### [What needs to be done]
From the material below, pull out every line that contains the word "green" and list those lines.

+ + + + + + +

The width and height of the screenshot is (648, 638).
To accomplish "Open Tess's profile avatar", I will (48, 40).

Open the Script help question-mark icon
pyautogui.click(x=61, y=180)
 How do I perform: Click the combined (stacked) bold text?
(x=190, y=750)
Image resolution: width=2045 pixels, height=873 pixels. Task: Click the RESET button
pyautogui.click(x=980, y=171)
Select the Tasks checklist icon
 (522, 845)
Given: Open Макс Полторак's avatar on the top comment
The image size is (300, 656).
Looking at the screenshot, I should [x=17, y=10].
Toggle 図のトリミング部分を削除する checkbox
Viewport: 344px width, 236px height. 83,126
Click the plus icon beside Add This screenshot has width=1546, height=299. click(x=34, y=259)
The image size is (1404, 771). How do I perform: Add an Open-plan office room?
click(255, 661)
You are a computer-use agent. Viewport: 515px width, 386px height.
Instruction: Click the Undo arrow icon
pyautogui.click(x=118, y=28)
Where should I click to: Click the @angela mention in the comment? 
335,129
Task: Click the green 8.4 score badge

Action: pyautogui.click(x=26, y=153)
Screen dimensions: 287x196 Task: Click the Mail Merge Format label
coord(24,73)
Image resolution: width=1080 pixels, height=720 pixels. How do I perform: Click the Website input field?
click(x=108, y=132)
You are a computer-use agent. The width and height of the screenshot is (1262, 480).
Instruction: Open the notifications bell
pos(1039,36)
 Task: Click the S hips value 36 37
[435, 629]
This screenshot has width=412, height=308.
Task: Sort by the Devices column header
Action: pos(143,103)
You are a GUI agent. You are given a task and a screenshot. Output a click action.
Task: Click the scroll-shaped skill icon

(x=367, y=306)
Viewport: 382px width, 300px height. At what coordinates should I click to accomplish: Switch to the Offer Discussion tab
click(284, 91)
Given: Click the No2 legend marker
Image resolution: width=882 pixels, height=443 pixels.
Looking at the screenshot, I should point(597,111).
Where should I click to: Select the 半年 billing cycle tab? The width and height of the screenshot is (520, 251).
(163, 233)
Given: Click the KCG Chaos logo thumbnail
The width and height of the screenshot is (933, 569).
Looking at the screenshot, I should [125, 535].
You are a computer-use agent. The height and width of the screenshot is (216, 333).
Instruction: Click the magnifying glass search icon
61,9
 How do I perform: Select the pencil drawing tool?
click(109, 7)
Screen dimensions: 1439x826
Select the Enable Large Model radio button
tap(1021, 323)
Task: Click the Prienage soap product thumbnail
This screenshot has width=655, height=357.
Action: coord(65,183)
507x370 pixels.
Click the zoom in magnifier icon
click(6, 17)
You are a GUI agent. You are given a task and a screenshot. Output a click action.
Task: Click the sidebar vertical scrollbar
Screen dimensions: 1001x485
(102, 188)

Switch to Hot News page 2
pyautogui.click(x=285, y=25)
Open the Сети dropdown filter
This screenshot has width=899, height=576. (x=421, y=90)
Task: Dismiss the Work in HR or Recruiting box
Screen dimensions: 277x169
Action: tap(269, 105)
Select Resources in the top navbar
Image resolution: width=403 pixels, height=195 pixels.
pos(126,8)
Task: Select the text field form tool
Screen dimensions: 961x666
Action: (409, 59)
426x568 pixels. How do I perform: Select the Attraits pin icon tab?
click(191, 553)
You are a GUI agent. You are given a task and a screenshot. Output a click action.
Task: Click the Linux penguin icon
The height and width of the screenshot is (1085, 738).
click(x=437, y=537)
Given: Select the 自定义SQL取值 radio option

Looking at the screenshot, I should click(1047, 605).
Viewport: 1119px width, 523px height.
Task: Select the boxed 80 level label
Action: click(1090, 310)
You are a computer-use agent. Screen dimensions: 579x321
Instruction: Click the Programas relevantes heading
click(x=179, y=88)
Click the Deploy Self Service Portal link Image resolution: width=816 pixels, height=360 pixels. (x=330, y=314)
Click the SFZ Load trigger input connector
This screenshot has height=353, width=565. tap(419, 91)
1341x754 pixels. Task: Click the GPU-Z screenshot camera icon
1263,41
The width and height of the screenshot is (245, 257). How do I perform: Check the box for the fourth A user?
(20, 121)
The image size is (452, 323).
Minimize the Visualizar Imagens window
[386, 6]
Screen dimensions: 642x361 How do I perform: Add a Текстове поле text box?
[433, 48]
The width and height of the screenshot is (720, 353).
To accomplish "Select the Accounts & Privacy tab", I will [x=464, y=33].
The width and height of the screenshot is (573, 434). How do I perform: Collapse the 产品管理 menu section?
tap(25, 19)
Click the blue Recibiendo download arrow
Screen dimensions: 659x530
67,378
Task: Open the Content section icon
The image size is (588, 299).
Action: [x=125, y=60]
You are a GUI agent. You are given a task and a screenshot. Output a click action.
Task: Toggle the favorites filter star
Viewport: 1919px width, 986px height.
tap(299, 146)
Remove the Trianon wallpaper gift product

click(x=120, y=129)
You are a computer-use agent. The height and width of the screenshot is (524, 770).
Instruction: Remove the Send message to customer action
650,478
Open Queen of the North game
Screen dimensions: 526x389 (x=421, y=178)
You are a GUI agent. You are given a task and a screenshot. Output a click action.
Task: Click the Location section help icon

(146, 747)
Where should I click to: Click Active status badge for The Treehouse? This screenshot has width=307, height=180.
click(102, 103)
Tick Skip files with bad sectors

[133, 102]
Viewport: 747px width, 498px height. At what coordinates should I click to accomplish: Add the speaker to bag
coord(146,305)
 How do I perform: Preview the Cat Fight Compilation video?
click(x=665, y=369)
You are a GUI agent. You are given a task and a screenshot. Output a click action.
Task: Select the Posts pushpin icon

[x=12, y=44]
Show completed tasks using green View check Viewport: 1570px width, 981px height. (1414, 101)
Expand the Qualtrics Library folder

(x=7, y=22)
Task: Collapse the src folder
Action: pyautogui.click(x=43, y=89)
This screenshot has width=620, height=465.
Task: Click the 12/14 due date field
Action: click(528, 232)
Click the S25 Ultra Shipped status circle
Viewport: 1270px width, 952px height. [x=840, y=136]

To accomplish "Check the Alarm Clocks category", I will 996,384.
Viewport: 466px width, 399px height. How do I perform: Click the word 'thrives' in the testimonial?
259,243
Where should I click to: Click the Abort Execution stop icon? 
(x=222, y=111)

+ + + + + + +

### [Answer to the exercise]
Task: Click the green 8.4 score badge
Show completed tasks using green View check Viewport: 1570px width, 981px height. (1414, 101)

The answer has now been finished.